THE TASK:
Can you copy out every item below word for word, with nothing changed?

________________________________________

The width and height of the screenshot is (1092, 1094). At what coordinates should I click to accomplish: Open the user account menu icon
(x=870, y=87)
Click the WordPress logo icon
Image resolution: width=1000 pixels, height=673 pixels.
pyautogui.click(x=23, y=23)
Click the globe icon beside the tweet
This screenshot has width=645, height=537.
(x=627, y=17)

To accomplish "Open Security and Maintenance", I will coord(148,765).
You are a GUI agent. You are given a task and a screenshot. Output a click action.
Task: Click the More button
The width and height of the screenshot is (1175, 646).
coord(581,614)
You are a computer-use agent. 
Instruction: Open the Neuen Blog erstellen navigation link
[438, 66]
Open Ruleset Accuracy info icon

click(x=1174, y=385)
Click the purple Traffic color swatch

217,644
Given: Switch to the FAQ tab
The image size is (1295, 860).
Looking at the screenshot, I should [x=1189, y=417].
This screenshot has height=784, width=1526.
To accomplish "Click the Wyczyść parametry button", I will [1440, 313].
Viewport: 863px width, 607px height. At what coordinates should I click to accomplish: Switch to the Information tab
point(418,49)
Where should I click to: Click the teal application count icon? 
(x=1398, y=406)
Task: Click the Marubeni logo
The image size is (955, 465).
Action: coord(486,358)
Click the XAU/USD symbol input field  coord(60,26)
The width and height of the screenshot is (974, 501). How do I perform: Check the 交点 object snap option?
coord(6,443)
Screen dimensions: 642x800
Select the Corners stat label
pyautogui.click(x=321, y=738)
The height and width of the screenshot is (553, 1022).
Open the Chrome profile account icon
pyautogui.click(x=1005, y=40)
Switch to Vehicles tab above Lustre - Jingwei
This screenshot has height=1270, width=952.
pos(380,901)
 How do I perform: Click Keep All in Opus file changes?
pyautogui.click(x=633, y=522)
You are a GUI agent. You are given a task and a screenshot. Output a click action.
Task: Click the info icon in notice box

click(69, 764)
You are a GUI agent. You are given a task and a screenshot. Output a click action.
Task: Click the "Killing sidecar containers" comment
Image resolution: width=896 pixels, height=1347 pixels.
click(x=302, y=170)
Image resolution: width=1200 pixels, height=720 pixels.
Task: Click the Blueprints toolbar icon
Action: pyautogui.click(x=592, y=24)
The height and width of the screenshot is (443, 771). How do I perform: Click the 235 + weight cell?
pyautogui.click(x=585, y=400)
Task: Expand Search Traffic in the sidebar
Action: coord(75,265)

________________________________________

SOLUTION FOR THIS PROBLEM:
The width and height of the screenshot is (1092, 1094). At what coordinates should I click to accomplish: Open the user account menu icon
(x=870, y=87)
Click the WordPress logo icon
Image resolution: width=1000 pixels, height=673 pixels.
pyautogui.click(x=23, y=23)
Click the globe icon beside the tweet
This screenshot has width=645, height=537.
(x=627, y=17)

To accomplish "Open Security and Maintenance", I will coord(148,765).
You are a GUI agent. You are given a task and a screenshot. Output a click action.
Task: Click the More button
The width and height of the screenshot is (1175, 646).
coord(581,614)
You are a computer-use agent. 
Instruction: Open the Neuen Blog erstellen navigation link
[438, 66]
Open Ruleset Accuracy info icon

click(x=1174, y=385)
Click the purple Traffic color swatch

217,644
Given: Switch to the FAQ tab
The image size is (1295, 860).
Looking at the screenshot, I should [x=1189, y=417].
This screenshot has height=784, width=1526.
To accomplish "Click the Wyczyść parametry button", I will [1440, 313].
Viewport: 863px width, 607px height. At what coordinates should I click to accomplish: Switch to the Information tab
point(418,49)
Where should I click to: Click the teal application count icon? 
(x=1398, y=406)
Task: Click the Marubeni logo
The image size is (955, 465).
Action: coord(486,358)
Click the XAU/USD symbol input field  coord(60,26)
The width and height of the screenshot is (974, 501). How do I perform: Check the 交点 object snap option?
coord(6,443)
Screen dimensions: 642x800
Select the Corners stat label
pyautogui.click(x=321, y=738)
The height and width of the screenshot is (553, 1022).
Open the Chrome profile account icon
pyautogui.click(x=1005, y=40)
Switch to Vehicles tab above Lustre - Jingwei
This screenshot has height=1270, width=952.
pos(380,901)
 How do I perform: Click Keep All in Opus file changes?
pyautogui.click(x=633, y=522)
You are a GUI agent. You are given a task and a screenshot. Output a click action.
Task: Click the info icon in notice box

click(69, 764)
You are a GUI agent. You are given a task and a screenshot. Output a click action.
Task: Click the "Killing sidecar containers" comment
Image resolution: width=896 pixels, height=1347 pixels.
click(x=302, y=170)
Image resolution: width=1200 pixels, height=720 pixels.
Task: Click the Blueprints toolbar icon
Action: pyautogui.click(x=592, y=24)
The height and width of the screenshot is (443, 771). How do I perform: Click the 235 + weight cell?
pyautogui.click(x=585, y=400)
Task: Expand Search Traffic in the sidebar
Action: coord(75,265)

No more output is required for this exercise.